Open blefaudeux opened 3 years ago
Love this idea! I think it will bring more stability to various models in AMP :)
Just an idea which popped when discussing with a researcher: ideally we should have an optimizer which fuses the scaling part (same as our Adam/CUDA), and in that case having a scale per param group could keep the speed (for pointwise optimizers we could still process all the tensors in one go), while opening up more degrees of freedom for fp16 to fit
🚀 Feature
The GradScaler as supported in Torch AMP handles an optimal scaling factor in between fp32 and fp16 to catch possible underflow and overflows, as explained here.

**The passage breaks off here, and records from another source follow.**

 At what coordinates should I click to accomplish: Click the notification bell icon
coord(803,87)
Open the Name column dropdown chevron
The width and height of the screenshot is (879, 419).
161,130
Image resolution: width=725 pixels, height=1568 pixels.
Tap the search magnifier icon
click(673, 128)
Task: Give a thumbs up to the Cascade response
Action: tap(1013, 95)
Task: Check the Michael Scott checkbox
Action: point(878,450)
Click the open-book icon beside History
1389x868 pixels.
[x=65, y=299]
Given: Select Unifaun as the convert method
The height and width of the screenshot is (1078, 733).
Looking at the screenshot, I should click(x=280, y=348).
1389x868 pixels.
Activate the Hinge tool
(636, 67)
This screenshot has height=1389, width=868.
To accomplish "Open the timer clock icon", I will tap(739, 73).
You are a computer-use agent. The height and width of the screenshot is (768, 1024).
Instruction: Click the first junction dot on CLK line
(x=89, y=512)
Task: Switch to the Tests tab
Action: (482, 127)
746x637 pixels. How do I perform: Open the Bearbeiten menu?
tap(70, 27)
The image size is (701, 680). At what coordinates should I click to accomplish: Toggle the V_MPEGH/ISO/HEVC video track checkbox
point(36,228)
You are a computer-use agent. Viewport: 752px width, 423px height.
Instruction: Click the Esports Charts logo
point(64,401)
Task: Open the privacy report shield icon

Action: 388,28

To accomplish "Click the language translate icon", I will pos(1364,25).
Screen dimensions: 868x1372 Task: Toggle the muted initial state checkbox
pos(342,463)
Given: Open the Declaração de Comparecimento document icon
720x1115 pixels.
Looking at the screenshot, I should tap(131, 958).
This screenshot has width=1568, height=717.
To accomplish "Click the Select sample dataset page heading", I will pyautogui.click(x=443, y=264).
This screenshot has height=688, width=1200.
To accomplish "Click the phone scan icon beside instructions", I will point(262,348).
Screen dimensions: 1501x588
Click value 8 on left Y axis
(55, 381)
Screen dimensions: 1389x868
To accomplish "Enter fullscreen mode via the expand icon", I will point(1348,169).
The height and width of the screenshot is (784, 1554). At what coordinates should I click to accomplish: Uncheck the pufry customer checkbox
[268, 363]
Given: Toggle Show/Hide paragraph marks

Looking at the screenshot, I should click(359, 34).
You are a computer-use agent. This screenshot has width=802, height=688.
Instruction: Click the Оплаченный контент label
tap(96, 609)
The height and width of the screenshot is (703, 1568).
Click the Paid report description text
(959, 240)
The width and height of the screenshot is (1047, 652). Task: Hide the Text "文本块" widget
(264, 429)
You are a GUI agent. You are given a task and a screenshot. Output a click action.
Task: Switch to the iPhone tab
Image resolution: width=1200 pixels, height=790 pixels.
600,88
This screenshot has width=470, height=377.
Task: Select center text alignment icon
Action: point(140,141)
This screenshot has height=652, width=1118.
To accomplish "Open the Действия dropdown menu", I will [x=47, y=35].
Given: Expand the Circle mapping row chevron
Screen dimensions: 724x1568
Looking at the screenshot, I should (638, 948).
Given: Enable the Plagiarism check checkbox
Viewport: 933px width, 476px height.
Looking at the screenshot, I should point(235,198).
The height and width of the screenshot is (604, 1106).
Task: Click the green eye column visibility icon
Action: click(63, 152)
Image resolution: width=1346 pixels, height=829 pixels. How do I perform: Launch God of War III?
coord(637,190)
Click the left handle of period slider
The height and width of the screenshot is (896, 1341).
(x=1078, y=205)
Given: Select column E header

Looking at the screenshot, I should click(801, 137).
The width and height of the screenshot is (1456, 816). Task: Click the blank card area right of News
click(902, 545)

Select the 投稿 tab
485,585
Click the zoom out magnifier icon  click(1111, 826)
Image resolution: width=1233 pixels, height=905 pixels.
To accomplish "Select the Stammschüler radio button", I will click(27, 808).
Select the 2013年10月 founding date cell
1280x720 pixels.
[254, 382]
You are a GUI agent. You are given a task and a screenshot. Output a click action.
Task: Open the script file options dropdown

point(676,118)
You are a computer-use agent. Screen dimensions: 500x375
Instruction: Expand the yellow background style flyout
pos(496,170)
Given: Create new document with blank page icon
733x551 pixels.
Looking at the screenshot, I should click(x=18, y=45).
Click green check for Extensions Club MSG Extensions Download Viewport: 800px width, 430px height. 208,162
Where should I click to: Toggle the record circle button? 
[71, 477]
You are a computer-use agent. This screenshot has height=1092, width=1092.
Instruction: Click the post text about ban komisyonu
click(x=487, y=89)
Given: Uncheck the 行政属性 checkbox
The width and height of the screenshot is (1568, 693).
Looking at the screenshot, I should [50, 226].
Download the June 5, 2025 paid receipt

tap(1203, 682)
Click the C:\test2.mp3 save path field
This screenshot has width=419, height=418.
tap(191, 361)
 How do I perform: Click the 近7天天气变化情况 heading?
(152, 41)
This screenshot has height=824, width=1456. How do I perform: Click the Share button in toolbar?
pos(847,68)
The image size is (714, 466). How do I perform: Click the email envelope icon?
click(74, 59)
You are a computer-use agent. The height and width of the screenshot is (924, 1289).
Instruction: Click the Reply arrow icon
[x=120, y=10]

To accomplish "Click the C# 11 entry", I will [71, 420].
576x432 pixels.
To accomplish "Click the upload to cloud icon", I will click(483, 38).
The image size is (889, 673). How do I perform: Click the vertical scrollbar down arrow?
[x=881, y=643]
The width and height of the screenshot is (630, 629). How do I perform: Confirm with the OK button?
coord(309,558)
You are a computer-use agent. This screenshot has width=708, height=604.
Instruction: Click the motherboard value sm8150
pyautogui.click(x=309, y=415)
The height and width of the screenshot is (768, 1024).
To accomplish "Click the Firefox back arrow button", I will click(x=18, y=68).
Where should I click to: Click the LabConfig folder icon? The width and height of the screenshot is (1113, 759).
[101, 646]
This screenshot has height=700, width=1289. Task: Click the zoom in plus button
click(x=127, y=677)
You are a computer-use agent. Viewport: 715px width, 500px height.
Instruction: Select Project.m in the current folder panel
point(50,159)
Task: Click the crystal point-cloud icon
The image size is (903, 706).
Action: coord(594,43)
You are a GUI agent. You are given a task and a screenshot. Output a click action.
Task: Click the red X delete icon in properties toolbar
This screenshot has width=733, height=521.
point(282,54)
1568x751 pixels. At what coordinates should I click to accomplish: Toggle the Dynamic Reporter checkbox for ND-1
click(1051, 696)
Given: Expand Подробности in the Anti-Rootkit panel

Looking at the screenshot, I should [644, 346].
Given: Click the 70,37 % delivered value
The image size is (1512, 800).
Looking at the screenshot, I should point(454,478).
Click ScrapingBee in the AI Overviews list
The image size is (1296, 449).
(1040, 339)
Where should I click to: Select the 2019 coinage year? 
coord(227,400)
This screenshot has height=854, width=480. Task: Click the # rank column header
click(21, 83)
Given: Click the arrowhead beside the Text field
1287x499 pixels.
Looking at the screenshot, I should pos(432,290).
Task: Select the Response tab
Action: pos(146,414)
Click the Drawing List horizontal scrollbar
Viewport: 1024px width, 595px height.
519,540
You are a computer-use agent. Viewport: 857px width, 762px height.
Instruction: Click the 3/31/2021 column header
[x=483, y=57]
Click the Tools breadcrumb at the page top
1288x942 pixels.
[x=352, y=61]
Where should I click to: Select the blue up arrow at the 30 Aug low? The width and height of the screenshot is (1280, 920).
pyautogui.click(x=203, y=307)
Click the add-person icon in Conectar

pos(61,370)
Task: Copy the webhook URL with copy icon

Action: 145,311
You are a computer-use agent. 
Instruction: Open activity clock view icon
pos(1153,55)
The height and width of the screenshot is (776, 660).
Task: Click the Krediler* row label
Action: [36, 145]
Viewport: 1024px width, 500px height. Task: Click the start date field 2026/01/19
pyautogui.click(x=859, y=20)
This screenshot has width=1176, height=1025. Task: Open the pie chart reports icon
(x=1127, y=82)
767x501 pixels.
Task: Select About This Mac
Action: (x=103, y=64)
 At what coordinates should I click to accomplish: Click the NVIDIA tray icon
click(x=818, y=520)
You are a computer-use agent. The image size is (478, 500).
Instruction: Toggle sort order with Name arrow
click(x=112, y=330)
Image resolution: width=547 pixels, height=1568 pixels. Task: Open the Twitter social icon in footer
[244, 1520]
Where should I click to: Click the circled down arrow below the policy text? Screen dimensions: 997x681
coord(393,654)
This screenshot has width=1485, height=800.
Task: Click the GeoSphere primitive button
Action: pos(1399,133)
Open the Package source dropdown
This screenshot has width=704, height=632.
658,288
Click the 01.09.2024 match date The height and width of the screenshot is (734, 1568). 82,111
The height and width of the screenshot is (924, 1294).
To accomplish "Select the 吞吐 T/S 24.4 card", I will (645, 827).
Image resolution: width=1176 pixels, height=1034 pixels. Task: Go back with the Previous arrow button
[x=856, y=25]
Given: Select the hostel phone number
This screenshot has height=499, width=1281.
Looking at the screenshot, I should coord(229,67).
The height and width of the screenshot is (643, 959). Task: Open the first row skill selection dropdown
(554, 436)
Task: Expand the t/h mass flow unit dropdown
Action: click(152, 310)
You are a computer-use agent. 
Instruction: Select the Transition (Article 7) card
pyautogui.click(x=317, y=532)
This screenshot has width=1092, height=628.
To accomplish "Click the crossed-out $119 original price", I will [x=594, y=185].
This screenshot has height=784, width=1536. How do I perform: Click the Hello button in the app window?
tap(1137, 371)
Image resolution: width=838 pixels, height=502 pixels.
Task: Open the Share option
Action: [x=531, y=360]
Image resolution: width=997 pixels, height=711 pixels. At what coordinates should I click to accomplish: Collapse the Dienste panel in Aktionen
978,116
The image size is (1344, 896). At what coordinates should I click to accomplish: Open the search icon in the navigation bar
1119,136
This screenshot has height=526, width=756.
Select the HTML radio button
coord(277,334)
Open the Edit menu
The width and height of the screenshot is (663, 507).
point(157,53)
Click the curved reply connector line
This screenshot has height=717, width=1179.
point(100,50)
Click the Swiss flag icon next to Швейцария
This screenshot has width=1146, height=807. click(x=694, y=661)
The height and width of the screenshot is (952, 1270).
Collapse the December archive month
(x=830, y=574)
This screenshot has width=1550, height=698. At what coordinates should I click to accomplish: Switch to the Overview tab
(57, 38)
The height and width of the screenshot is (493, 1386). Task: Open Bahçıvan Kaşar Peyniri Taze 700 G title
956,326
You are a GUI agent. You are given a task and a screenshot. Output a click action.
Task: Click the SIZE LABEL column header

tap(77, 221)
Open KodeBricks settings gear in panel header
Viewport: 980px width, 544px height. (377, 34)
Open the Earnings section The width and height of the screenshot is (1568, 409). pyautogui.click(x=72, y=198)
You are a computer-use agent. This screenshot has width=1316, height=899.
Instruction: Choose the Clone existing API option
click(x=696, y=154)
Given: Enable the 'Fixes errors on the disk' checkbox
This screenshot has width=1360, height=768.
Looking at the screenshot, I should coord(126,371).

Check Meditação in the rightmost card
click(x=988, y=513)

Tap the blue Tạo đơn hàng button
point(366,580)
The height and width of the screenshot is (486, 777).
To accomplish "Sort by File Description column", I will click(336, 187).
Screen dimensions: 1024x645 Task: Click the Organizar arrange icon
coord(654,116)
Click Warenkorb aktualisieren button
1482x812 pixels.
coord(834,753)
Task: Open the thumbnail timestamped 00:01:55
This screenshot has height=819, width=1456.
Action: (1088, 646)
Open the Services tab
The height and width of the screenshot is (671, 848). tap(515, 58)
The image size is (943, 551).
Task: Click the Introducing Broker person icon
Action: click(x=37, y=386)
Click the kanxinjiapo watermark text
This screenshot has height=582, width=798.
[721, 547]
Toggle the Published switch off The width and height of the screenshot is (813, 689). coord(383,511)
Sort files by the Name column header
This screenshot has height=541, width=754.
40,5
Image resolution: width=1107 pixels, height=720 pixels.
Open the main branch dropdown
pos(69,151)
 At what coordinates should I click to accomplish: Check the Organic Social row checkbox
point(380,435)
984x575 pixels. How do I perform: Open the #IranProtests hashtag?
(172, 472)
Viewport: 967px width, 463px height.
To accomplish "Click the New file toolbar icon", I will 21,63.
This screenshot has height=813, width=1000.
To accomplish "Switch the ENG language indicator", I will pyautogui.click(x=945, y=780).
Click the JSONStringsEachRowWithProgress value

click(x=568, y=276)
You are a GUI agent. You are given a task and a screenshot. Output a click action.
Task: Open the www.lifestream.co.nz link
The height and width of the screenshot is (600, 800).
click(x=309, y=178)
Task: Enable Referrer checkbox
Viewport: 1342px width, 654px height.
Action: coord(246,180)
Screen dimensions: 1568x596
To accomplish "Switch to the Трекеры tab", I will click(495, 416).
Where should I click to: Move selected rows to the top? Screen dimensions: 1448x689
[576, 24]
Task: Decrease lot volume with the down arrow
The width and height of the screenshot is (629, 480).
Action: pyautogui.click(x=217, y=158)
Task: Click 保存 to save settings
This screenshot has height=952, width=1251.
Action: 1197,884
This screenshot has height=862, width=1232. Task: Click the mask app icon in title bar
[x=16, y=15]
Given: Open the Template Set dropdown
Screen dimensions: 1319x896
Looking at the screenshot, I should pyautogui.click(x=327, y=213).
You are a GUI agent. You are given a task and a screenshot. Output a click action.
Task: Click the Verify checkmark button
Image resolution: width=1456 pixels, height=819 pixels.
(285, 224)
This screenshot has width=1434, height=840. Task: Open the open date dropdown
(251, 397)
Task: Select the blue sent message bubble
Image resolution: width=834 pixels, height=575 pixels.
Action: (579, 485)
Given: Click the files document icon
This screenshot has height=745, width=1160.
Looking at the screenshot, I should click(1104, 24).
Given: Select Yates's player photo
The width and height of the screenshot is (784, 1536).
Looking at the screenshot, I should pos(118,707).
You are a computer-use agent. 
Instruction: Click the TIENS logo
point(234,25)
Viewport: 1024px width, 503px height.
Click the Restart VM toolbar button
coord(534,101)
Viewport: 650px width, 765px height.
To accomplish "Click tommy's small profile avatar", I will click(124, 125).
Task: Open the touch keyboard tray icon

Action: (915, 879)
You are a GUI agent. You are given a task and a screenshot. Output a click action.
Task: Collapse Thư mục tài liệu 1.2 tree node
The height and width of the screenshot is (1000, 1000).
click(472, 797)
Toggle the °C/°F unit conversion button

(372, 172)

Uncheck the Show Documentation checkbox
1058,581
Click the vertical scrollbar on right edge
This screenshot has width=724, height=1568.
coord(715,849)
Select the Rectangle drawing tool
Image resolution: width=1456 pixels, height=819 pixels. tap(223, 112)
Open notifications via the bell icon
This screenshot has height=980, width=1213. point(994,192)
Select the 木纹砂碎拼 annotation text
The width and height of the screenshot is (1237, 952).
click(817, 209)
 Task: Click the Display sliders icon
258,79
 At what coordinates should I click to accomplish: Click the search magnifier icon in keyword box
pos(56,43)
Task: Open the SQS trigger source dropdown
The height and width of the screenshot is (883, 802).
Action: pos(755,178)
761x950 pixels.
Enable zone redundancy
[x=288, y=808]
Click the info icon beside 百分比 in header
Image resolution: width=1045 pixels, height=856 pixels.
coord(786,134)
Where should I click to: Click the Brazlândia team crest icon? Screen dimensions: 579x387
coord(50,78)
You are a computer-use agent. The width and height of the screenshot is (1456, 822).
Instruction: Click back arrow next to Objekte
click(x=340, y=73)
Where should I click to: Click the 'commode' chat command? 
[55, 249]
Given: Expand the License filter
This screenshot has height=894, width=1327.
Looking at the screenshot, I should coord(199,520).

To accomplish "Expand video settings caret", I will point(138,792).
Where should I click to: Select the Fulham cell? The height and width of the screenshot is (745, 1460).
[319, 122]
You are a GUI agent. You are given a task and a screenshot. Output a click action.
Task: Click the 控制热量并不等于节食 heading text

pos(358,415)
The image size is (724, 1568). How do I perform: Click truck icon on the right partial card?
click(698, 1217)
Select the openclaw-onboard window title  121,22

Implement a multiscale grad scaler, either per param or or per param group, while trying to stick as close as possible to the current GradScaler API.
Motivation
One limitation of the current GradScaler is that there's a single scaling factor for the whole model, which means that this will only work if a single "window" is enough across the model for all the gradients. Empirically, it seems that this is a limitation for some very deep or hard to initialize models, which means that users fall back to not using AMP in that case (and loose the Tensor cores benefits on a V100 for instance).
Pitch
Enable Torch AMP for everyone, with a one-stop shop.
Alternatives
Not doing that, meaning that many people cannot use Torch AMP and fall back to fp32.
Additional context
Discussed internally at FB, got good feedback from a couple of users.